- _Source data_:
•••••
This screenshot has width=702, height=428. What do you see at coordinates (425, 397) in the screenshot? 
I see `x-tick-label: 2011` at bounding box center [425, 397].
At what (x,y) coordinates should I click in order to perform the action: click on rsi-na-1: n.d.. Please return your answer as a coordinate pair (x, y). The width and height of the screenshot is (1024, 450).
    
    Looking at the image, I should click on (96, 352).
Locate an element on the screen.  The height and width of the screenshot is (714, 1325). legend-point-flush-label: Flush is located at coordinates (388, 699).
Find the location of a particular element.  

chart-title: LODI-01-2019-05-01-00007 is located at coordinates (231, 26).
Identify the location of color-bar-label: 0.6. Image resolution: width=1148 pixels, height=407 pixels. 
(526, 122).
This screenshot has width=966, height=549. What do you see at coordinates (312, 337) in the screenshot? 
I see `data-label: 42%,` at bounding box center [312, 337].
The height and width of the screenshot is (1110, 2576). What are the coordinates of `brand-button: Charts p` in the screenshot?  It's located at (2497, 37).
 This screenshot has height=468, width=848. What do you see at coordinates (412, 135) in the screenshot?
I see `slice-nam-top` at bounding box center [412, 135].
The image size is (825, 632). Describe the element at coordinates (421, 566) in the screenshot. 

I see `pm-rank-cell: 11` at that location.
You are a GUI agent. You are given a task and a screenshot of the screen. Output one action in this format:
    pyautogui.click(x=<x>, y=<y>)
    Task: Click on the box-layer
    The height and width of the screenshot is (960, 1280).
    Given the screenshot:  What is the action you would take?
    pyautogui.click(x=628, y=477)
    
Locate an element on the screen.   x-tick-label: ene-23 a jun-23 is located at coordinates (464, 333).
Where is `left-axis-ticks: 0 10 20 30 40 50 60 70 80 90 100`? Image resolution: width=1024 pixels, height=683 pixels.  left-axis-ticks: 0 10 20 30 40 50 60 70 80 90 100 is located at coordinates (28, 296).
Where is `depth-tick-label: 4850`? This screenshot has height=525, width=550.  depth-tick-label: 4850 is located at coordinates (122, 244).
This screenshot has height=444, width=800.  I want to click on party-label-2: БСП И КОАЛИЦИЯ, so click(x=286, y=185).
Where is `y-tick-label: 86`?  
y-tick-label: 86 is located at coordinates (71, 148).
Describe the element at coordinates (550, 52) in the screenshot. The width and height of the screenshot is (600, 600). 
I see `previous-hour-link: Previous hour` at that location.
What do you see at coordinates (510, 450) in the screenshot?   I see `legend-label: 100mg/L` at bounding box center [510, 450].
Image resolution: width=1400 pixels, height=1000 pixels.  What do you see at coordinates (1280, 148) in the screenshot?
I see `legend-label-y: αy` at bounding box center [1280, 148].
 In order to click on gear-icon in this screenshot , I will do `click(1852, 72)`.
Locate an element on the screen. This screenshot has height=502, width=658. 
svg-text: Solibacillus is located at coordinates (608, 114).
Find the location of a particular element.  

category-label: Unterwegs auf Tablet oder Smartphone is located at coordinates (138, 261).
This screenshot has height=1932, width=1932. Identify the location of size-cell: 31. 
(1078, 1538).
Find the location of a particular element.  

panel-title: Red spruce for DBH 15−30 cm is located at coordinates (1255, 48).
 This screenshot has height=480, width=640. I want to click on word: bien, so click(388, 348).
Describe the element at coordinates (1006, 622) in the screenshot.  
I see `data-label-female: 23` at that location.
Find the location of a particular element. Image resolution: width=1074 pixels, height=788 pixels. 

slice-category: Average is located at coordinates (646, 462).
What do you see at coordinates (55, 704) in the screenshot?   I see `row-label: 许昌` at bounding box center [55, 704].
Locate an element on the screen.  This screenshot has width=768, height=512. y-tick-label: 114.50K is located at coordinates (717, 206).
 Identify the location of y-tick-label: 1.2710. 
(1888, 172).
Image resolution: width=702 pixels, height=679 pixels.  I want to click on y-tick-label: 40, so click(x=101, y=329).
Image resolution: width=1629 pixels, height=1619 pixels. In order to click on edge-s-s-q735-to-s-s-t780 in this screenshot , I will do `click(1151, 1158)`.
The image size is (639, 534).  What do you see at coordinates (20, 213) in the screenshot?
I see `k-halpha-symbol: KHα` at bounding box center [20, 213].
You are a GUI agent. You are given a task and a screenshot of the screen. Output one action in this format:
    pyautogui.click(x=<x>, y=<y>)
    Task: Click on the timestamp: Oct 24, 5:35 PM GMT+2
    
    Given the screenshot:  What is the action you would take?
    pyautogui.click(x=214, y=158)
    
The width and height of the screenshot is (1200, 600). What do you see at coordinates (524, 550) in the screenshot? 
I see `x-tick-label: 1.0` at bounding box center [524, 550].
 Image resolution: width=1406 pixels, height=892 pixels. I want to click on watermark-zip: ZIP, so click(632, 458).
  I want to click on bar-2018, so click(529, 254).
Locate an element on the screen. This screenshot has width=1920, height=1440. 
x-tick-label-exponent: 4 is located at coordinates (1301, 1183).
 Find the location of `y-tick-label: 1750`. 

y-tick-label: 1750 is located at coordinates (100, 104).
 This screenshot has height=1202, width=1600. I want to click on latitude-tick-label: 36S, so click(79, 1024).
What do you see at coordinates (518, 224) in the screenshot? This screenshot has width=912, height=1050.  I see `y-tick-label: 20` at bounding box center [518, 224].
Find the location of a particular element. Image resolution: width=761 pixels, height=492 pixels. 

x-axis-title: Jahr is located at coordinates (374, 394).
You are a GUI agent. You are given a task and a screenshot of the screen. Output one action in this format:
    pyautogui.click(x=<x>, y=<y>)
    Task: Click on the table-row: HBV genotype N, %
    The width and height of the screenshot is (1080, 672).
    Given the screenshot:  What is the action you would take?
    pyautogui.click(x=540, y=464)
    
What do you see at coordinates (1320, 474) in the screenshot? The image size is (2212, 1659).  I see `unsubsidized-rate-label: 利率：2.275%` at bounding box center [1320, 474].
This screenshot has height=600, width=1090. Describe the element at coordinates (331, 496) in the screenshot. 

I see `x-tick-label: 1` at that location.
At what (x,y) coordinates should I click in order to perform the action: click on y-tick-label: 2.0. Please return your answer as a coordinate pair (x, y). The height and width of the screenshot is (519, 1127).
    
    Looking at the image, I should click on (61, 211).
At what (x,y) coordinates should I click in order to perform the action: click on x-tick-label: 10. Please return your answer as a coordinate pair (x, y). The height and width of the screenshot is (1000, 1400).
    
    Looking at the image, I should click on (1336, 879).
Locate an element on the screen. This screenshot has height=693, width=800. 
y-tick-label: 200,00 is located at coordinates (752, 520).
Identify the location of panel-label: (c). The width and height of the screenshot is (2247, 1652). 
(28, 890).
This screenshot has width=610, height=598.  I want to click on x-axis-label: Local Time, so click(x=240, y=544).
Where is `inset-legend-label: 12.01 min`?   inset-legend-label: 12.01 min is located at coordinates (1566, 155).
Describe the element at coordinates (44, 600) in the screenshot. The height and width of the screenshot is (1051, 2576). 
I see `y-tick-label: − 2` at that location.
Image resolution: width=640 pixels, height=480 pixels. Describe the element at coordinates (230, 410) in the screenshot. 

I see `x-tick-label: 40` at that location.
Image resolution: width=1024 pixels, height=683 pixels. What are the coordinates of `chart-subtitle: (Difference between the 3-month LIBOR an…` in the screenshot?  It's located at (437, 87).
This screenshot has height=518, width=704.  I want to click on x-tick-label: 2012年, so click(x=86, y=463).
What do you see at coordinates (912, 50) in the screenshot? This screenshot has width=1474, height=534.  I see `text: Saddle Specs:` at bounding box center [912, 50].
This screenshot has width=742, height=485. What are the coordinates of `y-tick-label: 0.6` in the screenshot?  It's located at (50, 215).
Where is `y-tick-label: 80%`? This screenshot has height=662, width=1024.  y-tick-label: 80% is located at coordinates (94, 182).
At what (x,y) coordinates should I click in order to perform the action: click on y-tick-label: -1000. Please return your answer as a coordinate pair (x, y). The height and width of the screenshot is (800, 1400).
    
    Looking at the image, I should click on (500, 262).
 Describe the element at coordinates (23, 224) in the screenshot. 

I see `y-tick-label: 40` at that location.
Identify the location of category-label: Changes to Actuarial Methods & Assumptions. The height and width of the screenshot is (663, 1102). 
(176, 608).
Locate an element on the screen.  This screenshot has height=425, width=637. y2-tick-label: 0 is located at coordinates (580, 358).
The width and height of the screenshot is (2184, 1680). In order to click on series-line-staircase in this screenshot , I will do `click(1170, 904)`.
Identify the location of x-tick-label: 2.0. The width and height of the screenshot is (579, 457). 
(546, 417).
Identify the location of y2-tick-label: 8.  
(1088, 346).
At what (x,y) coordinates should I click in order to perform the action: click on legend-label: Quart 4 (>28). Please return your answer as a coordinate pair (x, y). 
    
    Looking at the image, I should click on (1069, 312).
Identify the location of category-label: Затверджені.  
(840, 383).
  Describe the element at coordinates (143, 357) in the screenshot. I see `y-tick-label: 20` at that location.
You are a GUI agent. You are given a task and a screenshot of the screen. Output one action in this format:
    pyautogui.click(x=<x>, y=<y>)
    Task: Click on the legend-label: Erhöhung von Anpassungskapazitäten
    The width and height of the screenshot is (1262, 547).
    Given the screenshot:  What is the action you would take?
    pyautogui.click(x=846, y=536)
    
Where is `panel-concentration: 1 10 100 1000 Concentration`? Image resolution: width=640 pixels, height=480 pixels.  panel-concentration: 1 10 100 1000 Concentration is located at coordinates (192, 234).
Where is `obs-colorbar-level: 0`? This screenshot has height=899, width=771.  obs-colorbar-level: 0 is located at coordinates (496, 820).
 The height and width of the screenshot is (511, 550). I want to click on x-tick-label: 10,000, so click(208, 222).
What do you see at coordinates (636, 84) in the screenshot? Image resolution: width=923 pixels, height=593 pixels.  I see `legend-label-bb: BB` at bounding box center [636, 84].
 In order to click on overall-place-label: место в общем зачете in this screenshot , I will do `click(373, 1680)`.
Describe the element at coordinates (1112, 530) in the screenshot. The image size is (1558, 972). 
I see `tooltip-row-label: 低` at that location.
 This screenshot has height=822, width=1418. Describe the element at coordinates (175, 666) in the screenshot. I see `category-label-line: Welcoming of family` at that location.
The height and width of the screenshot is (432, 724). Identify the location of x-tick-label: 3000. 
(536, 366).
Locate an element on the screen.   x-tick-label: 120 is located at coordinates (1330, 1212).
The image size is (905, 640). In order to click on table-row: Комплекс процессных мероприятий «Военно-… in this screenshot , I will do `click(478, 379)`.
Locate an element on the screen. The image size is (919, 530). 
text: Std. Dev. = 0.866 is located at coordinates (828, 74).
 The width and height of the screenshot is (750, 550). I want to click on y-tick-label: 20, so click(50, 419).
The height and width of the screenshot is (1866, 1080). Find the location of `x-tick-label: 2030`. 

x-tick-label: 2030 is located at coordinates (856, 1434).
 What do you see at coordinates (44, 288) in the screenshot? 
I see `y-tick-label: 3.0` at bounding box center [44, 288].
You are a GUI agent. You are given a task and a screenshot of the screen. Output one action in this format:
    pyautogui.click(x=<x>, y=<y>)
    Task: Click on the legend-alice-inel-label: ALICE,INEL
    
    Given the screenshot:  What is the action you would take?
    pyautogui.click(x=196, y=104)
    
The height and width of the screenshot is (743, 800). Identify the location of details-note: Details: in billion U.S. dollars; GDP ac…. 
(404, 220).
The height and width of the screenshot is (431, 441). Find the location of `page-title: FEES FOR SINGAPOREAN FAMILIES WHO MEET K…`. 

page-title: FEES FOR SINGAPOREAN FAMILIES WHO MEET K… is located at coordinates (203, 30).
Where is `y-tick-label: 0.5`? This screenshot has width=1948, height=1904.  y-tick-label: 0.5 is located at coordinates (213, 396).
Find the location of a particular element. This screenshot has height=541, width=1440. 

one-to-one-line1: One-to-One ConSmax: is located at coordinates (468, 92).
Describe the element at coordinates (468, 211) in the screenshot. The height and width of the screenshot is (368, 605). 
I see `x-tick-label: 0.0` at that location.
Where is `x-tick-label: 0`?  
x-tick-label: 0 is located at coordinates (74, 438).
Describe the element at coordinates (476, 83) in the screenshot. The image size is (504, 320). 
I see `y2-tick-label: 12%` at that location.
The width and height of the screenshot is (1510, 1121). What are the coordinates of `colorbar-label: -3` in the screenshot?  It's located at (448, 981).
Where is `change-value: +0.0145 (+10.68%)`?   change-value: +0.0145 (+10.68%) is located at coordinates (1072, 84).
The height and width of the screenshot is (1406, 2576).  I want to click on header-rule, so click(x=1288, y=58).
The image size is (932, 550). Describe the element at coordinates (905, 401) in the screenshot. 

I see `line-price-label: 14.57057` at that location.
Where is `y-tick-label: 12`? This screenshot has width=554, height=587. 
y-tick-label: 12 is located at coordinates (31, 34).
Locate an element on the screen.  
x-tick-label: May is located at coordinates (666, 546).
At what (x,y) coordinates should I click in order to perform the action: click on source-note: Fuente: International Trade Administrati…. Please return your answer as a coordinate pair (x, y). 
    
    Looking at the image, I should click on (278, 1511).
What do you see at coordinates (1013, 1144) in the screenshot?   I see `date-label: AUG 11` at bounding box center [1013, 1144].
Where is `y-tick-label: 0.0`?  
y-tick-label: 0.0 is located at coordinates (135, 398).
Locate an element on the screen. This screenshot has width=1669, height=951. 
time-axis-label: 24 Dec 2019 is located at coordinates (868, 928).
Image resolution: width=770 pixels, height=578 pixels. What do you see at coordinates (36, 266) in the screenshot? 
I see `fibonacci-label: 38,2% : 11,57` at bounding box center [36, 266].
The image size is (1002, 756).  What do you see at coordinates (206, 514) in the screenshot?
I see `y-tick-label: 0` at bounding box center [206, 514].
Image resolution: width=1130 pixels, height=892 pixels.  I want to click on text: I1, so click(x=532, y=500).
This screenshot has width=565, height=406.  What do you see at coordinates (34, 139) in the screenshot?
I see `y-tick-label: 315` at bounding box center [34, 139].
•••••
- _The problem_:
Copy the listing from the line that has "has width=554, height=587." through the line that has "Looking at the image, I should click on (278, 1511).", and in those lines replace "coordinate pair" with "pair of numbers" while leaving everything else unchanged.

- _Answer section_:
Where is `y-tick-label: 12`? This screenshot has width=554, height=587. 
y-tick-label: 12 is located at coordinates (31, 34).
Locate an element on the screen.  
x-tick-label: May is located at coordinates (666, 546).
At what (x,y) coordinates should I click in order to perform the action: click on source-note: Fuente: International Trade Administrati…. Please return your answer as a pair of numbers (x, y). 
    
    Looking at the image, I should click on (278, 1511).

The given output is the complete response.